■今後の見通し



1. 2023年3月期第1四半期の連結業績概要

巴川製紙所<3878>の2023年3月期第1四半期決算は、売上高8,894百万円(前年同期比18.0%増)、営業利益761百万円(同78.1%増)、経常利益944百万円(同61.6%増)、親会社株主に帰属する当期純利益1,150百万円(同175.9%増)となった。主力事業の好調持続に加え、円安加速で海外売上が300百万円程度嵩上げされたことも増収に寄与した。利益面では円安やウクライナ情勢による原燃料価格高騰の影響はあったが、構造改革や円安分の価格転嫁により、コストアップを吸収し営業利益は大幅増となった。
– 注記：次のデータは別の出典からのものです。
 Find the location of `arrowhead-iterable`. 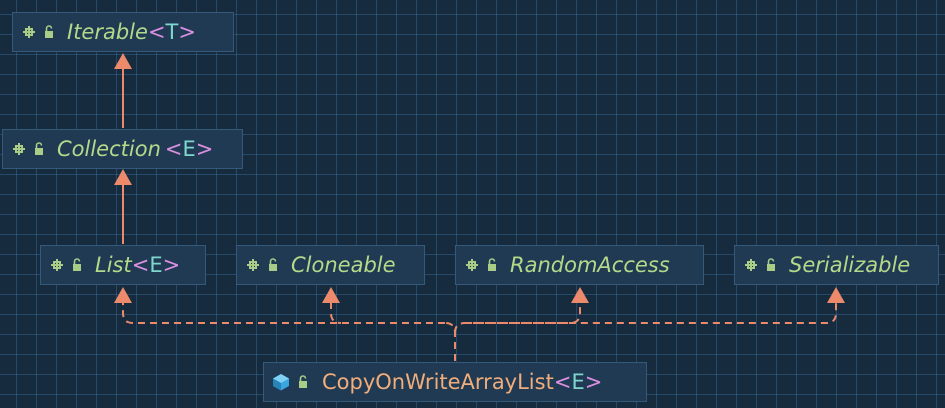

arrowhead-iterable is located at coordinates (123, 61).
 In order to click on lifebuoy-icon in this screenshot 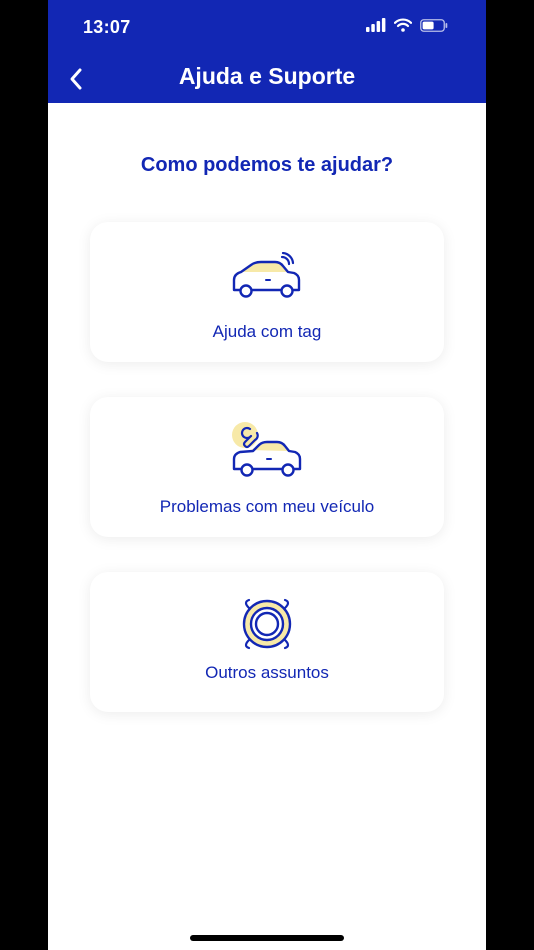, I will do `click(267, 624)`.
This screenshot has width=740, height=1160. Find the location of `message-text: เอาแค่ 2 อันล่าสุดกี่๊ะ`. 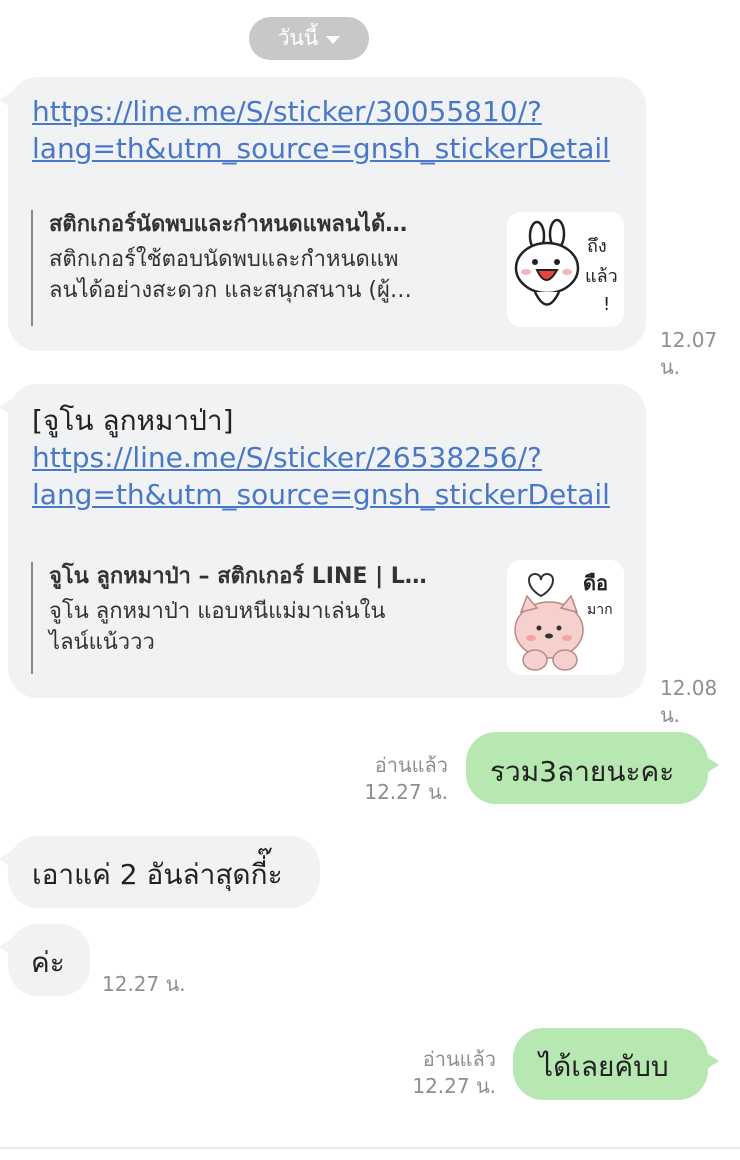

message-text: เอาแค่ 2 อันล่าสุดกี่๊ะ is located at coordinates (158, 874).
また特別利益として、米国トナー工場の跡地等の売却益453百万円が計上し、親会社株主に帰属する当期純利益も大幅に膨らんだ。



全体として営業利益の334百万円の増減要因では、増販効果で500百万円、為替円安分(同期比20円円安)150百万円のプラス効果に対し、労務費、原材料高、その他経費増などで300百万円の減益影響があったとしている。なお期初に懸念していた原燃料調達難による影響は150百万円程度下期にずれて発生する見通しとした。



トナー事業は、売上高3,805億円(前年同期比43.3%増)、営業利益652百万円(同255.9%増)と、前期からのからの好調を維持した。特に海外向けが3,241百万円(同56.5%増)となり、地域別では工場撤退の北米が361百万円(222.3%増)、欧州が1,079百万円(同47.2%増)、上海ロックダウンの影響があった中国も1,297百万円(同38.9%増)となった。いずれも為替円安分を差し引いても、高い伸びとなった。国内は564百万円(同3.6%減)と緩やかな減収となった。利益面では、期初に懸念していた納入業者事由に伴う原料調達難の影響が後ずれとなったこと、収益性の高い製品の傾斜生産、加えて円安効果が寄与し、大幅増益となった。
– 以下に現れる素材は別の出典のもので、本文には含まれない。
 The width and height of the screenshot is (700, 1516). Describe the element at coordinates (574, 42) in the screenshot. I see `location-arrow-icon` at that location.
電子材料事業は、売上高1,497百万円(同3.6%増)、営業利益156百万円(同50.2%減)となった。半導体、電子材料関連事業が好調を維持したものの、2022年3月期のスマートフォン向け光学フィルムの大口売上の反動減が影響した。利益面でも、この影響により大幅減益となった。



機能紙事業は、売上高2,628百万円(同8.5%増)、営業損失28百万円(前年同期は43百万円の損失)となった。既存事業の縮小が継続するなかで一部の好調な製品の拡販、一部価格転嫁が進んだことなどにより増収を確保、利益面では2022年3月期に実施した2台の抄紙機停機効果を含む構造改善効果などで原料価格高騰の影響を受けたものの、赤字縮小となった。



セキュリティメディア事業は、売上高908百万円(同6.5%減)、営業利益49百万円(同23.5%増)と、通帳類の減収と2022年3月期の特需による反動減で減収、利益面では固定費減で増益となった。



新規開発事業は新製品上市で売上高17百万円(同39.8%増)、営業損失111百万円(前年同期は103百万円の損失)となった。





2023年3月期は5.2%増収、24.3%営利減予想へ修正。しかし、為替前提などを変更しておらず再見直しも

2. 2023年3月期の連結業績予想

2023年3月期通期の連結業績は2022年7月に増額修正し、売上高34,500百万円(前期比5.2%増)、営業利益1,500百万円(同24.3%減)、経常利益1,550百万円(同32.9%減)、親会社株主に帰属する当期純利益1,500百万円(同9.1%減)予想とした。



業績予想の修正について、上期は売上高1,000百万円、営業利益600百万円、経常利益750百万円、親会社株主に帰属する当期純利益750百万円増額となった。下期は売上高を変更せず、営業利益で100百万円、経常利益で300百万円、親会社株主に帰属する当期純利益250百万円減額予想とした。



同社はセグメント別予想を開示しておらず、増額修正の中身は不明であるが、売上高は主力のトナー事業の好調、半導体、電子部品の好調持続による増額修正と見られる。加えて、為替影響が売上で1円の円安で60百万円のプラス効果、営業利益で30百万円程度のプラス効果となるもようだ。しかしながら、通期予想は下期の不透明感、原材料調達難に伴うコスト高が下期にずれる分を加味して慎重な予想となったと弊社は推測している。なお為替前提が1米ドル=130円程度となっており、今後のさらなる円安による影響が加味されていないことから、2023年3月期収益の再増額修正が行われると弊社は見ている。